Below are entries; output exactly the lines from the one with "Donate Now (1492, 1165)" to the one with "[Facebook] (738, 1273)", both included, and nothing else.

Start of Data records

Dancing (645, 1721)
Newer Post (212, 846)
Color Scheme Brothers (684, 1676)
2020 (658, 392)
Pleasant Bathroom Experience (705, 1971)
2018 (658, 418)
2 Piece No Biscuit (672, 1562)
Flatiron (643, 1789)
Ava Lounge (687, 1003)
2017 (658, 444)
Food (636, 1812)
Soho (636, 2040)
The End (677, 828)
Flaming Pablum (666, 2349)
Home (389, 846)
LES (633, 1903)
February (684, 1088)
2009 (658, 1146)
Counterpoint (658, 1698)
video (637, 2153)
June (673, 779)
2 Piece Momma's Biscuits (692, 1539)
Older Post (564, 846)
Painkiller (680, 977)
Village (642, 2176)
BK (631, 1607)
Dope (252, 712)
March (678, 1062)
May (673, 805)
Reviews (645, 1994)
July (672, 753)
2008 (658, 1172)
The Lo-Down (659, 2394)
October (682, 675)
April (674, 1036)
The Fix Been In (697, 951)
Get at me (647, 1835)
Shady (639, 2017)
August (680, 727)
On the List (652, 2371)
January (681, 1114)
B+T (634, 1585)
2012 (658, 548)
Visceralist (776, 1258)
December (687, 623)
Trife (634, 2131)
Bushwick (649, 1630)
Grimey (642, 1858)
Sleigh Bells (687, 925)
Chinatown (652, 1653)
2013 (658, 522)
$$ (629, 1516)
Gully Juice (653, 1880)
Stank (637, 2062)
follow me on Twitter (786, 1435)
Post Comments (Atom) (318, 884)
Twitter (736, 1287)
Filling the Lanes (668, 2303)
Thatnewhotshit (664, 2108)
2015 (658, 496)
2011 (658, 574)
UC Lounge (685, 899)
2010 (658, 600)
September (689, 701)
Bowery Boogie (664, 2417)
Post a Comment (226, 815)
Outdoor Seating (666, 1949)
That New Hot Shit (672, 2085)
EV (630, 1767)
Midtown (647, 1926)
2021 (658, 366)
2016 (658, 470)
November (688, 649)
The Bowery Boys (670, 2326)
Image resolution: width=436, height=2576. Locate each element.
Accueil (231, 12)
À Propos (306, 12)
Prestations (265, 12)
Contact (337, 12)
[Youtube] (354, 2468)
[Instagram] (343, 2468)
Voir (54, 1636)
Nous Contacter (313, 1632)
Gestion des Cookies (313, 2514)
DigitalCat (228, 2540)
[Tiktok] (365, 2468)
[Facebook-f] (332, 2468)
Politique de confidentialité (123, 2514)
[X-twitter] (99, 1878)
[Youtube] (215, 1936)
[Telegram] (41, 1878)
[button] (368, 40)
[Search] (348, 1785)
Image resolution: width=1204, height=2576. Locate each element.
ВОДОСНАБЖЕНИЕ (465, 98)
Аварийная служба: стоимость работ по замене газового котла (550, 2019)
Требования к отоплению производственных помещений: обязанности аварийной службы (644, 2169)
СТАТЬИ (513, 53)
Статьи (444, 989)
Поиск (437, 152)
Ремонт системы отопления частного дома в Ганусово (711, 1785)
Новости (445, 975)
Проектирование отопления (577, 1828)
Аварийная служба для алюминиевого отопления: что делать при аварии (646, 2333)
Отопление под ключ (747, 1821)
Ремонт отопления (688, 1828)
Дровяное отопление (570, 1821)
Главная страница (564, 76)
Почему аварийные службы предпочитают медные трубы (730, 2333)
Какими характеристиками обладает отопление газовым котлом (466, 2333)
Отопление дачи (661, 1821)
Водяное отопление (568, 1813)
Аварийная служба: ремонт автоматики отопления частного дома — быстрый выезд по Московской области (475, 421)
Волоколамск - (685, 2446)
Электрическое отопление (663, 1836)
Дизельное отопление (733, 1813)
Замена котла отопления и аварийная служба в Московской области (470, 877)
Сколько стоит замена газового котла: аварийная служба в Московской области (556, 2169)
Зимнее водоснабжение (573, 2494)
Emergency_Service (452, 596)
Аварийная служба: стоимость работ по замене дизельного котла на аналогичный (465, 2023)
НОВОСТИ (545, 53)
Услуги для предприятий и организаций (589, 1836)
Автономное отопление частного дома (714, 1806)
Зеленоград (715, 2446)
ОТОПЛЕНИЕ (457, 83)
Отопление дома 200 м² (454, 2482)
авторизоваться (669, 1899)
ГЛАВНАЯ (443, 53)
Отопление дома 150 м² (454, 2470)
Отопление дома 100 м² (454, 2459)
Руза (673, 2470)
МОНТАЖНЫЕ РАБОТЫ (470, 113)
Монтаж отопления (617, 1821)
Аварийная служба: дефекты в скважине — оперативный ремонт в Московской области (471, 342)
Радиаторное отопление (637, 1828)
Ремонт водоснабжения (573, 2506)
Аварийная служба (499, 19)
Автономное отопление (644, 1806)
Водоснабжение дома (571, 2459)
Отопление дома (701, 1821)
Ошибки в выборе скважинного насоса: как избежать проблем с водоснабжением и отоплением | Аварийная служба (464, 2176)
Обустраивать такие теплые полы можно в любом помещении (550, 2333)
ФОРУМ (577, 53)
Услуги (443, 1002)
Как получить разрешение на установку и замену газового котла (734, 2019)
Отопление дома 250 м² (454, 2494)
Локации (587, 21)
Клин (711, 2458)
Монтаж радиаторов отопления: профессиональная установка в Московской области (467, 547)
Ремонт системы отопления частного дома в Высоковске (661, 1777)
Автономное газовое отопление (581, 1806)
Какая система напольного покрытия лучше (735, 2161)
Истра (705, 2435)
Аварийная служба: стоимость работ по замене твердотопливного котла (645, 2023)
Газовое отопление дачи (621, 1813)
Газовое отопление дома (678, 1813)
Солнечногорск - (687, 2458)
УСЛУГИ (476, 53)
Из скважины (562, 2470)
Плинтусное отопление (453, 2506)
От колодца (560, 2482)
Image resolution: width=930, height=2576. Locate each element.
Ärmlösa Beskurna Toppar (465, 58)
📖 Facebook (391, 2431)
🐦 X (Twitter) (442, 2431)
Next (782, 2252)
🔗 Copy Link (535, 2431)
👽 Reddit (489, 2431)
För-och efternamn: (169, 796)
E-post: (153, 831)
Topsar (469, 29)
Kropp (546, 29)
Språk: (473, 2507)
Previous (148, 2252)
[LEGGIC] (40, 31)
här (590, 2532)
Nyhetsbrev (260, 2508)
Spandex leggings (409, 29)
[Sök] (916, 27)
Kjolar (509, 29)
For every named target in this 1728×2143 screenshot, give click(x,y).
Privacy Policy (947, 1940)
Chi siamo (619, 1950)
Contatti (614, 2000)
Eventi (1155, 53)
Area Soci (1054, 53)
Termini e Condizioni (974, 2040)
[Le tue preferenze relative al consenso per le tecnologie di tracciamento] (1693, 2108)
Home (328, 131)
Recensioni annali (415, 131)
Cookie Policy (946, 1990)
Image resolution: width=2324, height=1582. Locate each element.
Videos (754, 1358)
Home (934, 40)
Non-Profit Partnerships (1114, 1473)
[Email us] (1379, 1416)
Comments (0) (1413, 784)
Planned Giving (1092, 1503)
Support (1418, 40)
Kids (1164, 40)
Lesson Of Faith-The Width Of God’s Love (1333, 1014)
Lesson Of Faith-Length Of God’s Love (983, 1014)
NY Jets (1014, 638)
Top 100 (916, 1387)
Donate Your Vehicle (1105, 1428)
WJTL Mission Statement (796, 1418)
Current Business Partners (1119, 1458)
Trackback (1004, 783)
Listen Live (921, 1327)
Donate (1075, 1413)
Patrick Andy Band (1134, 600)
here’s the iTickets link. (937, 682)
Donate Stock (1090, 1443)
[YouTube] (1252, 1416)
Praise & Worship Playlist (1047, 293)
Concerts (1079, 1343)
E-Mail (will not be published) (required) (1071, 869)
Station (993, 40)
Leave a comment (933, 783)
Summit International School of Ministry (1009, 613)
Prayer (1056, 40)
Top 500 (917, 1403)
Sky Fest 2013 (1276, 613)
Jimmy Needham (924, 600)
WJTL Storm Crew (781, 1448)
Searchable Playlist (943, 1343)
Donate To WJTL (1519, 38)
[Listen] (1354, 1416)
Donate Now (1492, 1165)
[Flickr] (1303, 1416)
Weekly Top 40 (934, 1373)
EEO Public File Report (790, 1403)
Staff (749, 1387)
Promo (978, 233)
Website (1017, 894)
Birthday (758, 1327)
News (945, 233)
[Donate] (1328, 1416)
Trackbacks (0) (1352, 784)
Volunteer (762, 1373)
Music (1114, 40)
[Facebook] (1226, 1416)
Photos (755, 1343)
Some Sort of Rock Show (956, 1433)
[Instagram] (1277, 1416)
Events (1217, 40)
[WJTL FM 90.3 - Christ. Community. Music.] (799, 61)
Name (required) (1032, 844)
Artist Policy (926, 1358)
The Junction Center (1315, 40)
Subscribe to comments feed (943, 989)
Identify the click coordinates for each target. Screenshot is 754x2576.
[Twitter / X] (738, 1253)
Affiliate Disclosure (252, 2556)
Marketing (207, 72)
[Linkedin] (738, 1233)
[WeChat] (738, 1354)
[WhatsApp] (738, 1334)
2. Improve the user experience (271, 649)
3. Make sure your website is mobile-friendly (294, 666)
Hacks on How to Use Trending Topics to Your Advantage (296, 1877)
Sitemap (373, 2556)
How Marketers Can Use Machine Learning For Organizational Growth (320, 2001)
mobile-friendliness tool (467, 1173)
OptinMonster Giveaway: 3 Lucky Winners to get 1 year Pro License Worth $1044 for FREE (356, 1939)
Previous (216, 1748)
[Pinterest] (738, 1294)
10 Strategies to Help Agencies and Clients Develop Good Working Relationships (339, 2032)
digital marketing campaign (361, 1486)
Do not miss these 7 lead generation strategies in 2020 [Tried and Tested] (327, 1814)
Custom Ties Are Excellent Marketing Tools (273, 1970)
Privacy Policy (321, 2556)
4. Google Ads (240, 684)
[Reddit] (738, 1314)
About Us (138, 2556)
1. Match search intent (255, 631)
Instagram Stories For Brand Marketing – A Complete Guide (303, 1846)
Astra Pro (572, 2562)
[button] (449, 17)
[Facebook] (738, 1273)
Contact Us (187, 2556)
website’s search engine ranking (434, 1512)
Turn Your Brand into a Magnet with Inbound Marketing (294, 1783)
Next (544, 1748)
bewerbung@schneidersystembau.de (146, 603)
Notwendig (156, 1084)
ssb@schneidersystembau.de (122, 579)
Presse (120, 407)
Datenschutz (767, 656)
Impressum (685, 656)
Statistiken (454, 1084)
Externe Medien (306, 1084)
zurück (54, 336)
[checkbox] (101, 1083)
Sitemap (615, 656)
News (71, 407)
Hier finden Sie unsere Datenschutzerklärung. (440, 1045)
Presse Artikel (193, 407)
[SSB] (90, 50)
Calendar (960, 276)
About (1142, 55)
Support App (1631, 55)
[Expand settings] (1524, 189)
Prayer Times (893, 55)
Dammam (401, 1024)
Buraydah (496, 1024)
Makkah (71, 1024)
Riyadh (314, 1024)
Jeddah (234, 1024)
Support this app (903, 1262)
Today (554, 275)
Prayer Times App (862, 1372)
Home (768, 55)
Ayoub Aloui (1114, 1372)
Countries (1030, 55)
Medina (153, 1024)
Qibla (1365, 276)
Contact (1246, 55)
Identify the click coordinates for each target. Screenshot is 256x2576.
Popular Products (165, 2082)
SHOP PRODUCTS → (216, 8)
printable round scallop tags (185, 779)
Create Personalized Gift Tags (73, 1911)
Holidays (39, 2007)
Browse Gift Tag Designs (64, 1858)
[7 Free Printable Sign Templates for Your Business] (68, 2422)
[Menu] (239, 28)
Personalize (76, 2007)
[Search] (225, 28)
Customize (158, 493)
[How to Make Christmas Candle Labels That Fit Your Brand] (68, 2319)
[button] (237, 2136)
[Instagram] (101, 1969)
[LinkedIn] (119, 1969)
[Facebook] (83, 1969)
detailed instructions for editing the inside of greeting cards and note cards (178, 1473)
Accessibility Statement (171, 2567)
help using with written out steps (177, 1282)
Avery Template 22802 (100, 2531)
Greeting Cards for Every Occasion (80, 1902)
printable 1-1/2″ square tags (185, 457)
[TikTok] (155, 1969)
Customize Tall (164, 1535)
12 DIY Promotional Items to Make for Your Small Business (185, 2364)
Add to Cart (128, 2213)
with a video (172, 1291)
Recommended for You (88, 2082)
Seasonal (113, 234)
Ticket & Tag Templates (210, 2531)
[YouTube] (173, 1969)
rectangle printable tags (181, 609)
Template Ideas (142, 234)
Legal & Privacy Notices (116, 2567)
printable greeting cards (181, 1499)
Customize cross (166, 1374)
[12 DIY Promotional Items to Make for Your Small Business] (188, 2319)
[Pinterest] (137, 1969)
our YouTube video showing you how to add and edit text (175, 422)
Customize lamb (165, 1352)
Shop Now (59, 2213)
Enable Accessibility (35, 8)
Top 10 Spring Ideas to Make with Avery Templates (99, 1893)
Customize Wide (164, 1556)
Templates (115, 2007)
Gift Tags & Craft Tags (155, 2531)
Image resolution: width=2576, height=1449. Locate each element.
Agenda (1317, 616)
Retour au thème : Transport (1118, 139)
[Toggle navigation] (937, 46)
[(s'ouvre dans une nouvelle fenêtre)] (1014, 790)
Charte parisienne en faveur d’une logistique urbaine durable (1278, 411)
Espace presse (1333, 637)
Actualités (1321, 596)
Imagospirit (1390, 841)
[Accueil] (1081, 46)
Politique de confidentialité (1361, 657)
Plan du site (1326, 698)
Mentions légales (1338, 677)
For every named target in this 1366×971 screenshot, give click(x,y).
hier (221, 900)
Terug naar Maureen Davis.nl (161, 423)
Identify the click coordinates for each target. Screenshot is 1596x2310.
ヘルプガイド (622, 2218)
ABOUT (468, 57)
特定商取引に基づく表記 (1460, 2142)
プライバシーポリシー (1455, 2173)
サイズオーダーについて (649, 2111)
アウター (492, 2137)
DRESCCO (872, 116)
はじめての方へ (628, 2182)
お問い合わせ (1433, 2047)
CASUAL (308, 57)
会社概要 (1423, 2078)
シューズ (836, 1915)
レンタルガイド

End of Data records

▶ [Solution for this task]:
Donate Now (1492, 1165)
[Flickr] (1303, 1416)
Weekly Top 40 (934, 1373)
EEO Public File Report (790, 1403)
Staff (749, 1387)
Promo (978, 233)
Website (1017, 894)
Birthday (758, 1327)
News (945, 233)
[Donate] (1328, 1416)
Trackbacks (0) (1352, 784)
Volunteer (762, 1373)
Music (1114, 40)
[Facebook] (1226, 1416)
Photos (755, 1343)
Some Sort of Rock Show (956, 1433)
[Instagram] (1277, 1416)
Events (1217, 40)
[WJTL FM 90.3 - Christ. Community. Music.] (799, 61)
Name (required) (1032, 844)
Artist Policy (926, 1358)
The Junction Center (1315, 40)
Subscribe to comments feed (943, 989)
Identify the click coordinates for each target. Screenshot is 754x2576.
[Twitter / X] (738, 1253)
Affiliate Disclosure (252, 2556)
Marketing (207, 72)
[Linkedin] (738, 1233)
[WeChat] (738, 1354)
[WhatsApp] (738, 1334)
2. Improve the user experience (271, 649)
3. Make sure your website is mobile-friendly (294, 666)
Hacks on How to Use Trending Topics to Your Advantage (296, 1877)
Sitemap (373, 2556)
How Marketers Can Use Machine Learning For Organizational Growth (320, 2001)
mobile-friendliness tool (467, 1173)
OptinMonster Giveaway: 3 Lucky Winners to get 1 year Pro License Worth $1044 for FREE (356, 1939)
Previous (216, 1748)
[Pinterest] (738, 1294)
10 Strategies to Help Agencies and Clients Develop Good Working Relationships (339, 2032)
digital marketing campaign (361, 1486)
Do not miss these 7 lead generation strategies in 2020 [Tried and Tested] (327, 1814)
Custom Ties Are Excellent Marketing Tools (273, 1970)
Privacy Policy (321, 2556)
4. Google Ads (240, 684)
[Reddit] (738, 1314)
About Us (138, 2556)
1. Match search intent (255, 631)
Instagram Stories For Brand Marketing – A Complete Guide (303, 1846)
Astra Pro (572, 2562)
[button] (449, 17)
[Facebook] (738, 1273)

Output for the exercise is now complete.